The betrayal かつて、私を異常なまでに愛した男がいた。彼はその死の間際まで、いかに私を愛していたかを語り続けた。伏せられた瞳の意味にすら気づかぬまま。
「裏切りおったな。」
それが彼の最期の言葉だった。しかし、私にそのようなことを言われる覚えはない。私は彼の狂気じみた愛に応えたことなど、一度としてなかったのだから。
あの時、私は数百年ぶりに光を見た。最初に私を探り当てたのは、R博士だという。だが、私にはその記憶はない。気がついた時には、彼の研究室に運び込まれていた。博士は私にそっと物差しを添え、目を細めながら「二・一四メートル」と静かに呟いた。その声には、計測の正確さへの満足と、私を所有する喜びが入り混じっていた。
彼の手はナイロンの白手袋に包まれ、私を傷つけまいと慎重に動く。眼鏡の奥の瞳には知的な光が宿っていたが、それは次第に、熱を帯びていった。
美術館での日々は、さして退屈ではなかった。私と同じように美を宿すものたちがそこにはいた。昼は観客の前で泰然と佇み、夜は他の彫刻たちと静かに語らう。私はただそこに存在することで満たされていた。
だが、いつからだったか。彼の熱は狂気へと変貌を遂げていった。
彼は毎週金曜日、決まった時間に現れた。閉館間際の静寂の中、規則正しく革靴の音を響かせながら、迷うことなく私のもとへ向かってくる。そして、掲示された説明書きを指でなぞりながら、低く囁くのだ。
「これは君と私だけの秘密だよ」
その言葉が響くたび、私の内側には冷たい戦慄が走った。彼の瞳に映るのは崇拝ではなく、醜くおぞましいものだった。執着、狂愛、そして劣情。私は知っている。彼が私を眺めるたびに、私を語るたびに、その胸の内に何が渦巻いているのかを。

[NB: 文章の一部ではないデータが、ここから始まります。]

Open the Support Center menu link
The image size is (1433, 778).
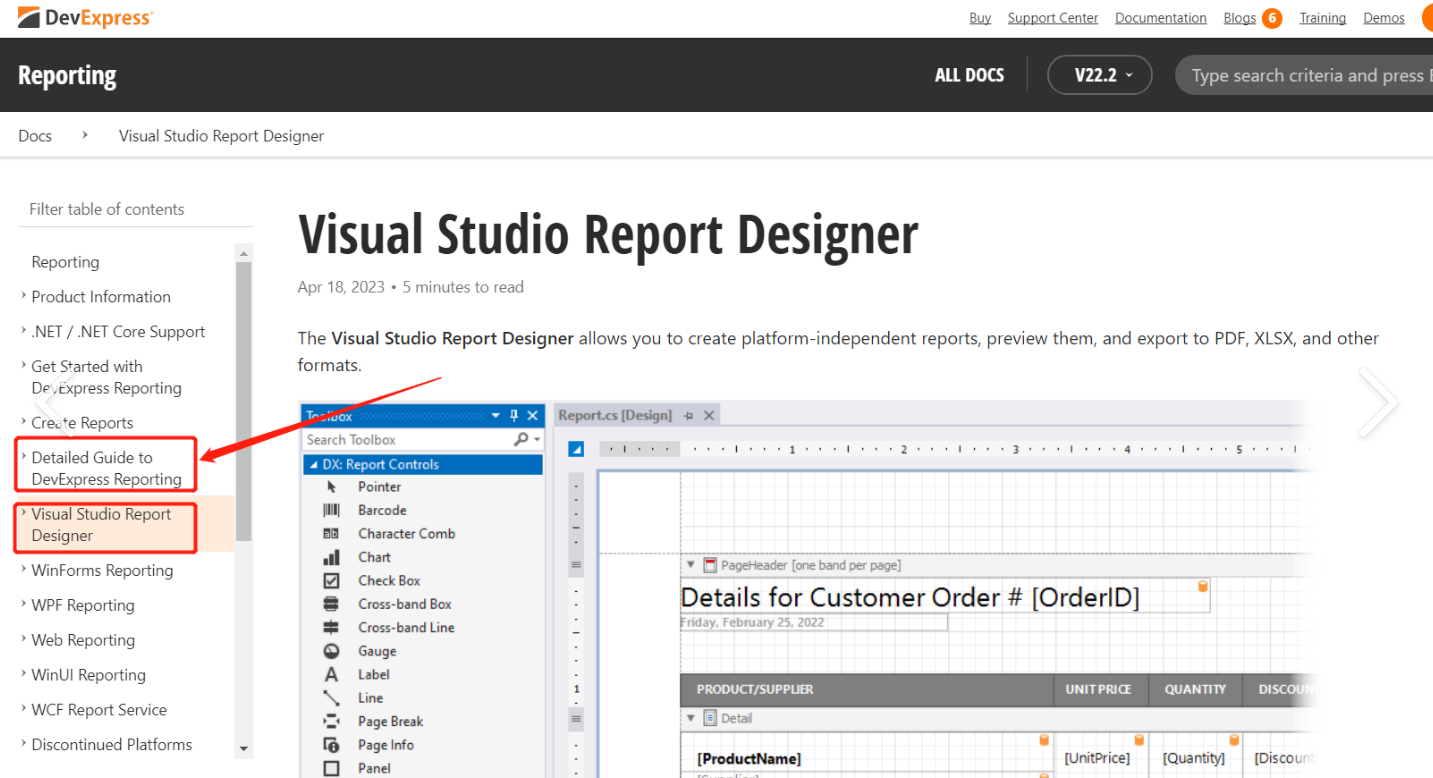click(x=1053, y=18)
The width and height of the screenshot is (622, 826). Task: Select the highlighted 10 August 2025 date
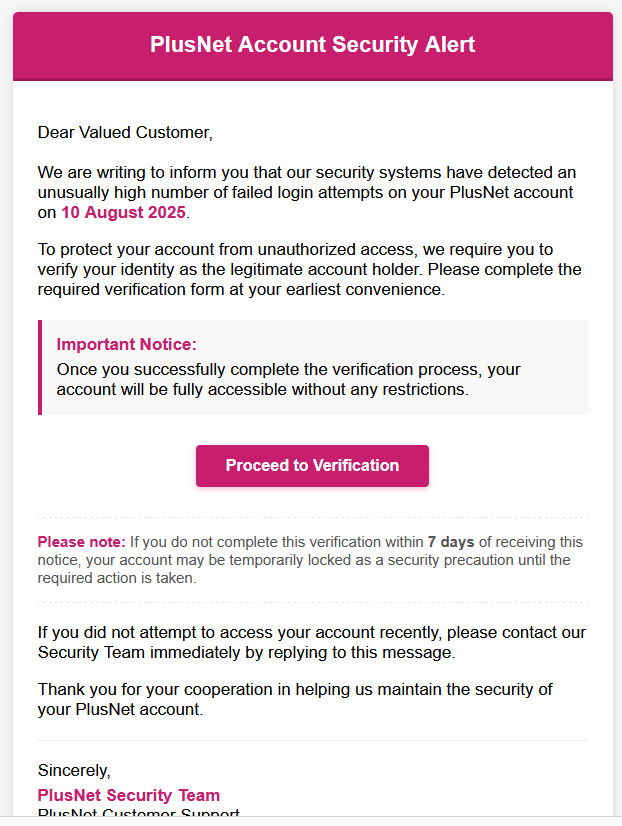pos(123,212)
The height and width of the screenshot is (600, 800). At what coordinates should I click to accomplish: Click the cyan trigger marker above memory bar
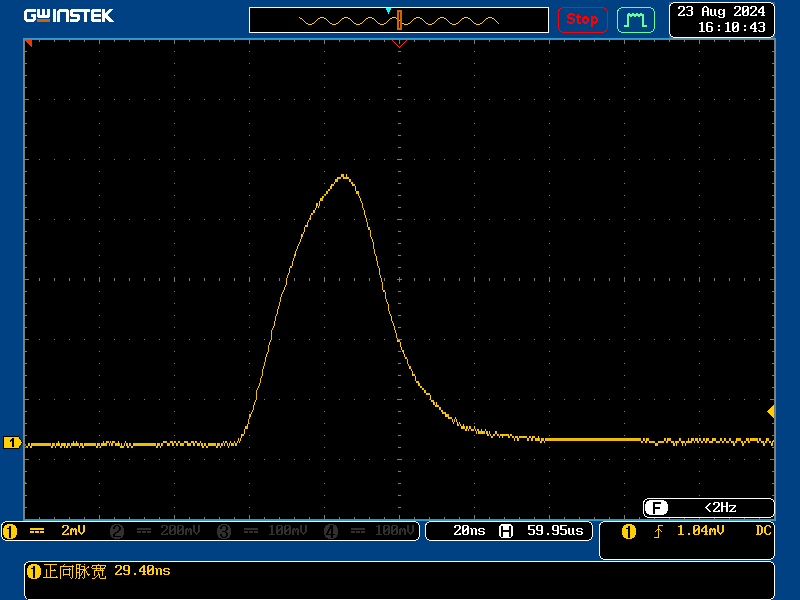tap(388, 10)
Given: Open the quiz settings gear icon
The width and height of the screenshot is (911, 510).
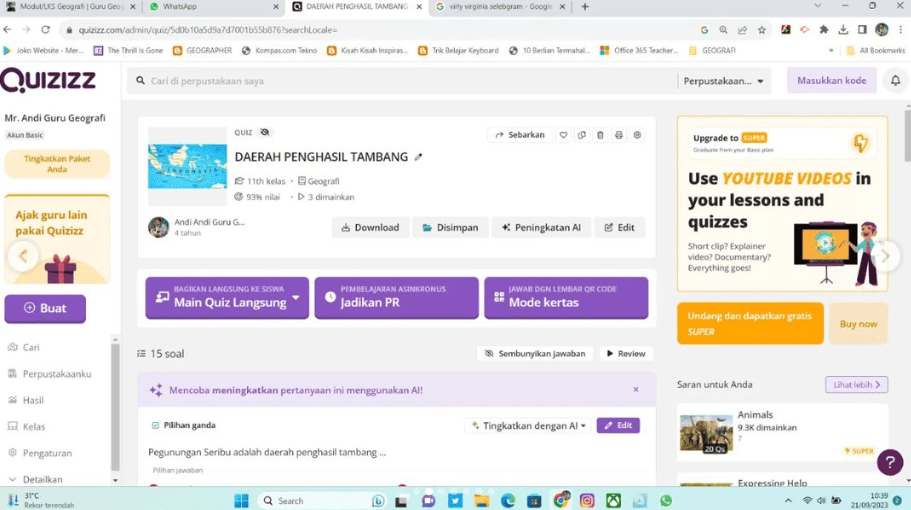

私の美は、枯れ始めの老人をも狂わせたのか。私の滑らかな陶器の肌、堅く結ばれたままの唇、それらが彼を破滅へと導いたのか。だが、私は一度として彼に微笑んだことはない。彼の愛に応じたこともない。ただそこに在るだけの私が彼を破滅させるとは、なんと皮肉なことだろう。
だからこそ、私が彼にできる唯一の抵抗は沈黙ではなかった。
ある日、私のもとに若き学者が訪れた。新たな研究のために私を調査したいと言う。彼の目はR博士のそれとは違っていた。敬意と純粋な探究心に満ちていた。
私はR博士を拒絶するために、その学者の眼差しを受け入れた。彼の手のひらに触れられることを許した。
それは博士が決して悟ることのないであろう、ささやかで、しかし確かな反抗だった。